BiMind: A Dual-Head Reasoning Model with Attention-Geometry Adapter for Incorrect Information Detection
AI 摘要
BiMind模型通过双头推理和注意力几何适配器提升错误信息检测的准确性和可解释性。
主要贡献
- 提出注意力几何适配器缓解注意力崩溃
- 引入自检索知识机制增强外部知识
- 设计不确定性感知融合策略
方法论
构建双头推理框架,分别进行内容内部推理和知识增强推理,并通过特定模块进行适配和融合。
原文摘要
Incorrect information poses significant challenges by disrupting content veracity and integrity, yet most detection approaches struggle to jointly balance textual content verification with external knowledge modification under collapsed attention geometries. To address this issue, we propose a dual-head reasoning framework, BiMind, which disentangles content-internal reasoning from knowledge-augmented reasoning.

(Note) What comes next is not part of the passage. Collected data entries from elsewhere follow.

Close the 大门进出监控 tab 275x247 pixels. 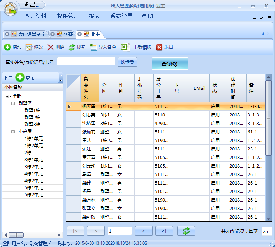[x=7, y=34]
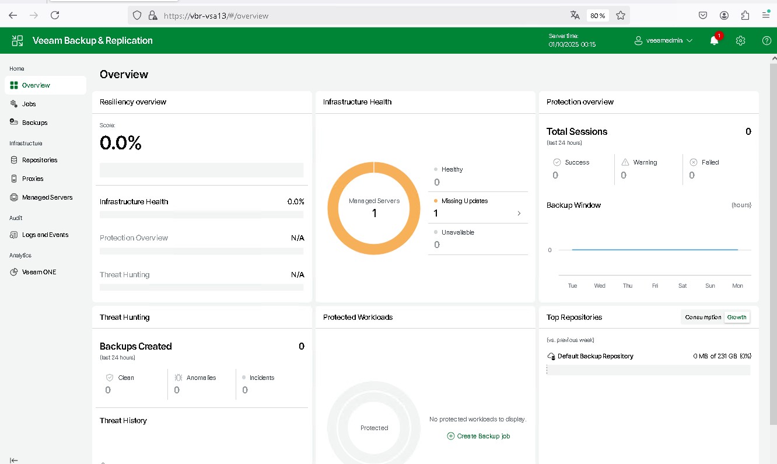
Task: Open the browser hamburger menu
Action: 766,16

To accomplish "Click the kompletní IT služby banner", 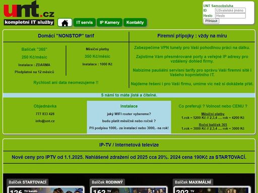I will 29,22.
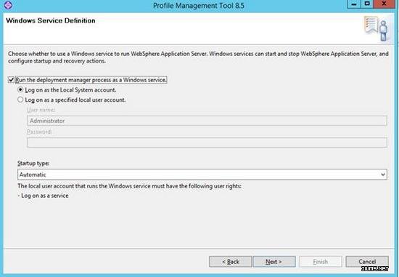
Task: Proceed with the Next button
Action: (274, 262)
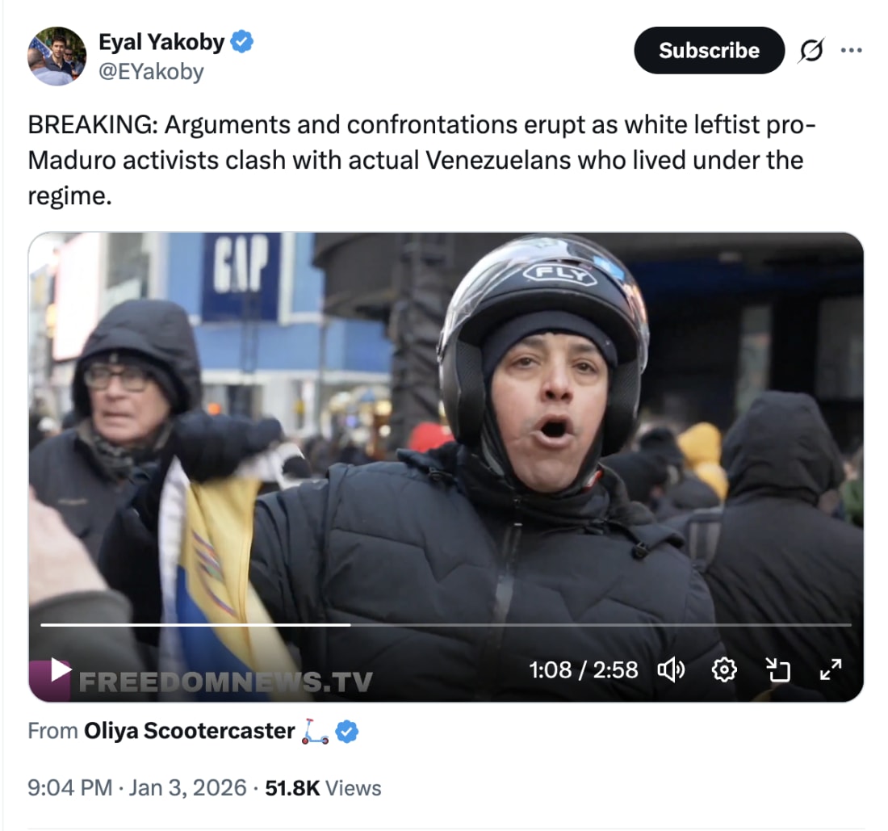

In BiMind, we introduce three core innovations: (i) an attention geometry adapter that reshapes attention logits via token-conditioned offsets and mitigates attention collapse; (ii) a self-retrieval knowledge mechanism, which constructs an in-domain semantic memory through kNN retrieval and injects retrieved neighbors via feature-wise linear modulation; (iii) the uncertainty-aware fusion strategies, including entropy-gated fusion and a trainable agreement head, stabilized by a symmetric Kullback-Leibler agreement regularizer. To quantify the knowledge contributions, we define a novel metric, Value-of-eXperience (VoX), to measure instance-wise logit gains from knowledge-augmented reasoning. Experiment results on public datasets demonstrate that our BiMind model outperforms advanced detection approaches and provides interpretable diagnostics on when and why knowledge matters.